Like a golfer, he can dictate where the ball lands with only subtle changes to an operation that lasts roughly two seconds.

Way’s accuracy can pin returners in the far corner of the field so his coverage team has the benefit of using the sideline as an extra defender. He also can launch the ball similar to how a baseball pitcher throws a cutter — so the ball dips late or falls to the side, making it tougher to catch.

Take his 43-yard punt against the Green Bay Packers on Sunday. The ball floated to just outside the numbers on the right side. Returner Amari Rodgers muffed it at the 20-yard line as Washington’s coverage team closed in. Washington recovered, setting up its first scoring drive.

“My most common punt is a punt that does not turn all the way over,” Way said. “It kind of rides flat. And when it rides flat, it can either turn over and go further, or the bottom will fall out and it’ll cut down to the side. I punt that way on purpose when I’m trying to punt it to the right. So against Green Bay, it came falling out that way, and he bobbled it.”

Way’s ability to punt to either side with the same effort took time — and challenges from his coaches. Former Washington special teams coordinator Ben Kotwica, now with the Minnesota Vikings, told Way earlier in his career that he wasn’t living up to his potential.

“I think it was going into the 2018 year,” Way said. “He looked at me dead in my eyes, and he said: ‘Your production does not match your talent. You got to find a way to get to that next level.’ And that, to be frank with you, really pissed me off.”

That was the year Way started to punt to both sides of the field.

When Kaczor arrived the following season, he pushed Way to make his punts going left as routine as those going right.

“I don’t even think about punting left anymore,” he said. “It took a long time to get there.”

The Commanders predicted their defense would ‘clean up.’ They were right.

The full punting operation is an exercise in details and mind games. The hang time, the distance, the location — all can determine whether a punt is successful. So, too, can the wind and game circumstances, the way the punter catches the snap, the way he drops the ball and the way it leaves his foot.

“By the time that ball snaps, my teammates are banking on me putting that ball over there,” Way said. “Anytime I can get it around 4½ seconds of hang time or higher, and I like to be somewhere around 45 or 50 yards numbers-ish or outside, it’s game on.”

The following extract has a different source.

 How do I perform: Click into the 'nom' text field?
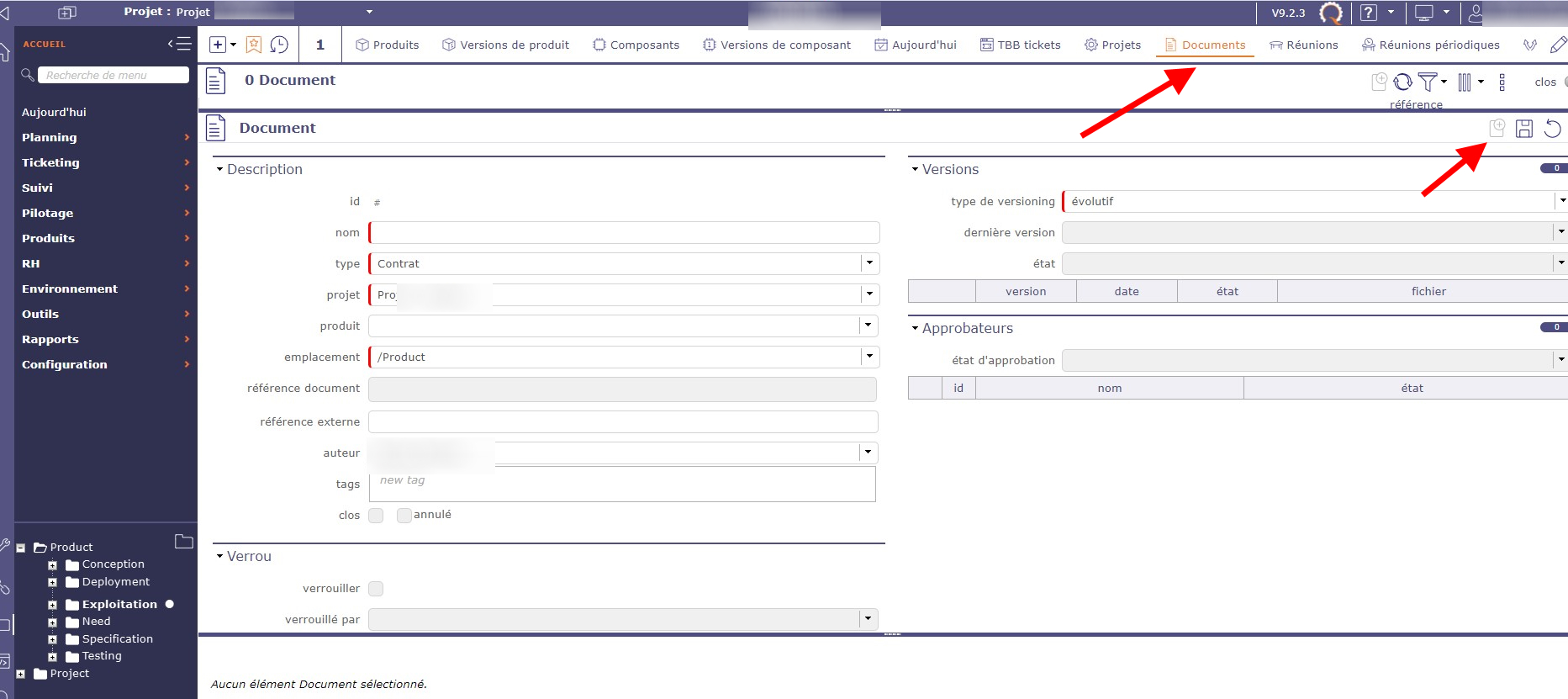[x=624, y=232]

Consistency is paramount, and it comes primarily from repetition. Way now has specialty directional punts, such as his “screamer” that sails 60 to 65 yards, low and away from the returner. He used it against Minnesota in 2019, punting the ball 63 yards to the right. The Vikings’ returner struggled to track the ball because of its spin before it landed outside the numbers.

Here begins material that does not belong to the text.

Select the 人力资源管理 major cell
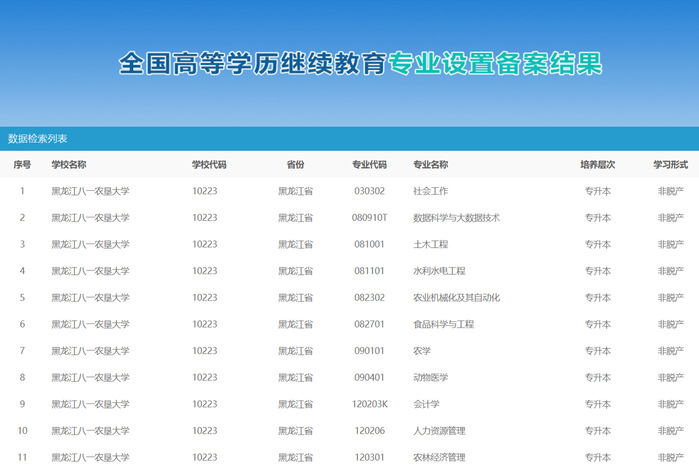This screenshot has width=699, height=473. coord(439,431)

“Other than that, I’m kind of boring,” Way admitted.

Way suggests he’s boring because he doesn’t have any tells with his punts. He also is consistent, and consistency is paramount in punting.

“Because the feel, the rush, the snap — everything comes into play,” he said. “But your ability to catch the ball, mold it and drop it while moving that line, it really takes some commitment. It takes some nerves.”

And sometimes a bit of thievery.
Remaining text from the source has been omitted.